The left has a very different method: when not in a primary, they speak persuasively on the issues that matter to the middle, matching their values and aspirations, while keeping the reality of their policies under wraps, safely hidden from prying eyes, ready to be rolled out only upon implementation – which, they understand, can only come after victory is achieved.

In contrast, the right gets it exactly backwards: the right talks to its base, frightening the middle, then concludes it needs to move its policies to the left to get its policies to pass – thus losing the trust of its base. But the right doesn’t have a policy problem – it has a persuasion problem.
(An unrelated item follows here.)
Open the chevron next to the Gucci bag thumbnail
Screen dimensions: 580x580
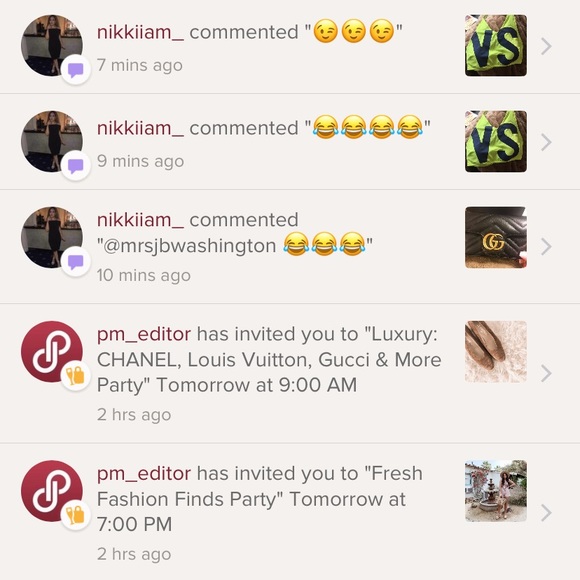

That problem isn’t just about what the right says, but when it says it.

The left understands that persuasion is about creating a narrative, and that goes on 365 days of the year. The right spends money on political campaigns every two or four years, but almost nothing to advance its ideas or get its issues passed between campaigns. In contrast, the left frequently engages in both earned and paid campaigns outside of election season to pass legislation and frame their opponents as heartless, uncaring bigots.

If conservatives want to win, they need more than a larger money supply and a better base voter turnout operation. They need an improved strategy to better communicate beyond their base why their policies help more people, and why the utopian policies of the left end up hurting people and making problems worse. That education and communication needs to happen all year long, not just at campaign time. And it needs to be directed at non-base voters.

Whether those changes get made will tell us whether the emblematic bird of the GOP should be the eagle or remain the ostrich.

Heather R. Higgins is CEO of Independent Women’s Voice, and chairman of its c3 sister organization Independent Women’s Forum.